The Heart of the World

From Wikipedia, the free encyclopedia
The Heart of the World
Directed byGuy Maddin
Written byGuy Maddin
Produced by
Starring
CinematographyGuy Maddin
Edited by
Music byGeorgy Sviridov
Release date
  • 2000 (2000)
Running time
6 min.
CountryCanada
LanguageEnglish

The Heart of the World is a short film written and directed by Guy Maddin, produced for the 2000 Toronto International Film Festival. Maddin was one of a number of directors (including Atom Egoyan and David Cronenberg) commissioned to make four-minute short films that would screen prior to the various feature films at the 2000 festival as part of the special Preludes program.[1][2] After hearing rumours that other directors were planning films with a small number of shots, Maddin decided that his film would instead contain over 100 shots per minute, and enough plot for a feature-length film. Maddin then wrote and shot The Heart of the World in the style of Russian constructivism, taking the commission at its literal face value, as a call to produce a propaganda film. Even in its expanded, 6-minute version, The Heart of the World runs at a breakneck speed, averaging roughly two shots per second, a pace intensified by the background music, Time, Forward! by Georgy Sviridov.

Plot summary[edit]

The plot of The Heart of the World concerns two brothers, Osip and Nikolai, who compete for the love of the same woman: Anna, a state scientist studying the Earth's core. Anna discovers that the heart of the world is in danger of a fatal heart attack (which would mean the end of the world), and the brothers compete amongst the public panic. Nikolai is a mortician and tries to impress Anna with assembly-line embalming, while Osip is an actor playing Christ in the Passion Play and tries to impress Anna through his suffering. Anna is instead seduced by an evil capitalist, but has a change of heart and strangles the plutocrat, then slides down into the heart of the world, where she manages to save the world from destruction by transforming into cinema itself, the world's "new and better heart — Kino!"[3]

Cast[edit]

Leslie Bais as Anna
Caelum Vatnsdal as Osip
Shaun Balbar as Nikolai
Greg Klymkiw as Akmatov

Awards and nominations[edit]

Genie Award:

Aspen Shortsfest:

  • Win: Best Cinematography

Brussels International Festival of Fantasy Film:

  • Win: Special Mention – Short Film

Miami Film Festival:

  • Win: FIPRESCI Prize, Best Short Subject

National Society of Film Critics Awards

  • Win: Best Experimental Film—the same award Maddin won in 1991 for Archangel.[2]
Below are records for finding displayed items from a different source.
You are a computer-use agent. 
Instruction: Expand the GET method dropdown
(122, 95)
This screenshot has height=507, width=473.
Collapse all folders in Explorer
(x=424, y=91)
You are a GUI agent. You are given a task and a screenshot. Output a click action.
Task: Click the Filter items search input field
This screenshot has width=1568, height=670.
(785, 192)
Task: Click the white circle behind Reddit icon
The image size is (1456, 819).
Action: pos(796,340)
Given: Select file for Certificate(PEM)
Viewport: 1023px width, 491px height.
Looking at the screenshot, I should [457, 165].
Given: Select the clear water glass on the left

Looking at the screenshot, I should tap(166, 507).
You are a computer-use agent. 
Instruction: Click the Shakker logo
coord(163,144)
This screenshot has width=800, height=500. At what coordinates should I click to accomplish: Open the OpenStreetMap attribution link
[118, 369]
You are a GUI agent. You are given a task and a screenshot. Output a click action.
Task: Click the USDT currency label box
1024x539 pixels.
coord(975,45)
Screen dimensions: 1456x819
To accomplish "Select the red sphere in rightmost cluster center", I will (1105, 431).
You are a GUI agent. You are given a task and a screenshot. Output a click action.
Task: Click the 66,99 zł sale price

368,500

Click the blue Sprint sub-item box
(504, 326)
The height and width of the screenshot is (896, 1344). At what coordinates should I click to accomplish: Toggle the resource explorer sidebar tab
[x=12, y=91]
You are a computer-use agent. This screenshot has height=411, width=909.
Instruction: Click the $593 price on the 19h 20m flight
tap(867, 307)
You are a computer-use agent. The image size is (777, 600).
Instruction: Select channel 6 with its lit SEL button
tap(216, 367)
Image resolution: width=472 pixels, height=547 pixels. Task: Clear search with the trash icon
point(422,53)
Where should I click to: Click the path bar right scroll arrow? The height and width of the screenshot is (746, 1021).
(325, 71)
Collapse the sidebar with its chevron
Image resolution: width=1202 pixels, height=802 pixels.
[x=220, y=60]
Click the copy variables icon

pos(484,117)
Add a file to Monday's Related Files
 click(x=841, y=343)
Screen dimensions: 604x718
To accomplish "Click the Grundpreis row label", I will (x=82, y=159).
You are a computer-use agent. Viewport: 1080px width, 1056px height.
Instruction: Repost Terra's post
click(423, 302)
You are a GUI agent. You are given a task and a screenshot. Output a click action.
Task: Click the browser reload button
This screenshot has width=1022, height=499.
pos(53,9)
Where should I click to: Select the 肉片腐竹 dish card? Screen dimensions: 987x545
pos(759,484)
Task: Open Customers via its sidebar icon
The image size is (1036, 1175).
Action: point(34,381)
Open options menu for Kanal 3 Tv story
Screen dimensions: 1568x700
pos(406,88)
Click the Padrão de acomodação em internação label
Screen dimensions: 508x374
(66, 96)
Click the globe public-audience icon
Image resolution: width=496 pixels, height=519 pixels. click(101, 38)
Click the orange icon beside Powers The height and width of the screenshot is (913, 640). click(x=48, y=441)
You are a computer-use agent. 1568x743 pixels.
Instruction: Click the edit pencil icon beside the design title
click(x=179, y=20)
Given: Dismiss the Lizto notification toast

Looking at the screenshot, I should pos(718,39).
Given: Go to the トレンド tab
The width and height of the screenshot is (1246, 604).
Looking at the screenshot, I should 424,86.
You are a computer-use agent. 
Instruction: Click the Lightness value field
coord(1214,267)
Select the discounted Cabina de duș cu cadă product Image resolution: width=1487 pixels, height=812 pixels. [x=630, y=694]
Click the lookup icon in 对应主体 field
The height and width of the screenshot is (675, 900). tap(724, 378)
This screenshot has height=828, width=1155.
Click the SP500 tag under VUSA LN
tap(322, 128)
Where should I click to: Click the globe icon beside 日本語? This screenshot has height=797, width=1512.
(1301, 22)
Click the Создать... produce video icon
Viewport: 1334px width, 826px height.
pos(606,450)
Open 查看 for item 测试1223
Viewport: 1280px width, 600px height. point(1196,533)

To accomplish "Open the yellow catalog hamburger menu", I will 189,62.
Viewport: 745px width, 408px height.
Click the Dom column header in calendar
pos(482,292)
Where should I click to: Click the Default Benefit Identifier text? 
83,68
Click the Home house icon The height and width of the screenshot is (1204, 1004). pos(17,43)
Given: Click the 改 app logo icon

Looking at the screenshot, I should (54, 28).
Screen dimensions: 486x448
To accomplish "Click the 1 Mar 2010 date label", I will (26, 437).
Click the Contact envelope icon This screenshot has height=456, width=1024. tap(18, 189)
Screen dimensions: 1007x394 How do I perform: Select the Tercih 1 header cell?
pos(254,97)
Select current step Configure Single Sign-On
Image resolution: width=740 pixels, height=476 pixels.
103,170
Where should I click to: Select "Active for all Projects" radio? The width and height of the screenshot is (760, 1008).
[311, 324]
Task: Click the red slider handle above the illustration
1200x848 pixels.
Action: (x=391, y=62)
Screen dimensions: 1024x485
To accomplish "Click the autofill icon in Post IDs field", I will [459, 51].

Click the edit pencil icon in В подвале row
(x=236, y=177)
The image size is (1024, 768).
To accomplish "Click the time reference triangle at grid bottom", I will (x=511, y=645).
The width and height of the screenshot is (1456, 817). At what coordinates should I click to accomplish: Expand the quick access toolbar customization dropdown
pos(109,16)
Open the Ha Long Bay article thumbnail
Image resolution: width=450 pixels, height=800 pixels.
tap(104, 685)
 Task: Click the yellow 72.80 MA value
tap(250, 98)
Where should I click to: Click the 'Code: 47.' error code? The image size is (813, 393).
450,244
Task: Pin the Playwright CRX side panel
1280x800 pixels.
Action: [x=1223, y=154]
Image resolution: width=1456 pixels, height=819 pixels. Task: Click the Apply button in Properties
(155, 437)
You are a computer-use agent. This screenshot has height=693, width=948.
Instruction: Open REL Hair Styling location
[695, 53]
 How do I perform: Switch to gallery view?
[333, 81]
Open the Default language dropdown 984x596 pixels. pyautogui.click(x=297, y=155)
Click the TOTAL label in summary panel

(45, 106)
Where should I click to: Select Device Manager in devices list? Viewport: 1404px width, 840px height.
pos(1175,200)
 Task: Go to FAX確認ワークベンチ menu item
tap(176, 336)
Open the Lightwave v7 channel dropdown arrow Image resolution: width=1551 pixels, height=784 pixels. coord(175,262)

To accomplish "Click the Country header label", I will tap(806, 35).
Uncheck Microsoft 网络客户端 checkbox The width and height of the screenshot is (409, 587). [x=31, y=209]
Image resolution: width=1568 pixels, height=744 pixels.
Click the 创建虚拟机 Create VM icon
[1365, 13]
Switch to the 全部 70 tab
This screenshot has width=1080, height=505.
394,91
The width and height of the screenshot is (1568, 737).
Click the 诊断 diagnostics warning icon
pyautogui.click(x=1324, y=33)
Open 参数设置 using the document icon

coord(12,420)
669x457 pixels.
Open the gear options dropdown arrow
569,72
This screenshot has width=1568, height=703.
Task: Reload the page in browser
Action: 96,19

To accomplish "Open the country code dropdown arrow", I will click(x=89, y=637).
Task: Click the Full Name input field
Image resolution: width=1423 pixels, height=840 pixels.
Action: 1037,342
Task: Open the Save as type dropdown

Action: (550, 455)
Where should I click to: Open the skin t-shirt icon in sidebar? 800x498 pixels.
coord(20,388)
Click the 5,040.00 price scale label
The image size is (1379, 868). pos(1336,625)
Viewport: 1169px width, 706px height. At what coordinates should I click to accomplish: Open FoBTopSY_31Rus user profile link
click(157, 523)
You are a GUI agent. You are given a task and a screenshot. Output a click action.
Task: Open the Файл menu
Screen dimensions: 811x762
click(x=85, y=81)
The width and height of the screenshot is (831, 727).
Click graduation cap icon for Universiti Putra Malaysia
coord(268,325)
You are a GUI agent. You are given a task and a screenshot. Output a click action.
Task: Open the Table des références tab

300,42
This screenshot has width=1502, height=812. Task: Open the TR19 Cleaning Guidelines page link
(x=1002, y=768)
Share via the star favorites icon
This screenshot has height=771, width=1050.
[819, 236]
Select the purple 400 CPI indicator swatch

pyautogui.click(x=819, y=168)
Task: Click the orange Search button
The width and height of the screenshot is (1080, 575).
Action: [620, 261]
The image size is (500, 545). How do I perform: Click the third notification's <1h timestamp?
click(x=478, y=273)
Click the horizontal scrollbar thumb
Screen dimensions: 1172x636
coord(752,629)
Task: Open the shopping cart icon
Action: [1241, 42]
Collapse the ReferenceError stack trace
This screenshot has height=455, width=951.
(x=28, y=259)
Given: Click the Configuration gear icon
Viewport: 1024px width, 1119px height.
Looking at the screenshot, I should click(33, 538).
San Francisco International Film Festival

  • Win: Film & Video – Short Narrative, Golden Gate Award – Guy Maddin

References[edit]

  1. ^ Vatnsdal, Caelum. Kino Delirium: The Films of Guy Maddin. Winnipeg: Arbeiter Ring Publishing, 2000. Print. ISBN 1-894037-11-1
  2. ^ a b "Guy Maddin: Imagining 'entirely original worlds'". Canada Council for the Arts. Archived from the original on 2013-06-01. Retrieved 2012-12-12.
  3. ^ The Guy Maddin Collection. Dir. Guy Maddin. Zeitgeist Video, 2002. DVD.
  4. ^ "Inuit film Atanarjuat wins five Genie Awards". Sudbury Star, February 8, 2002.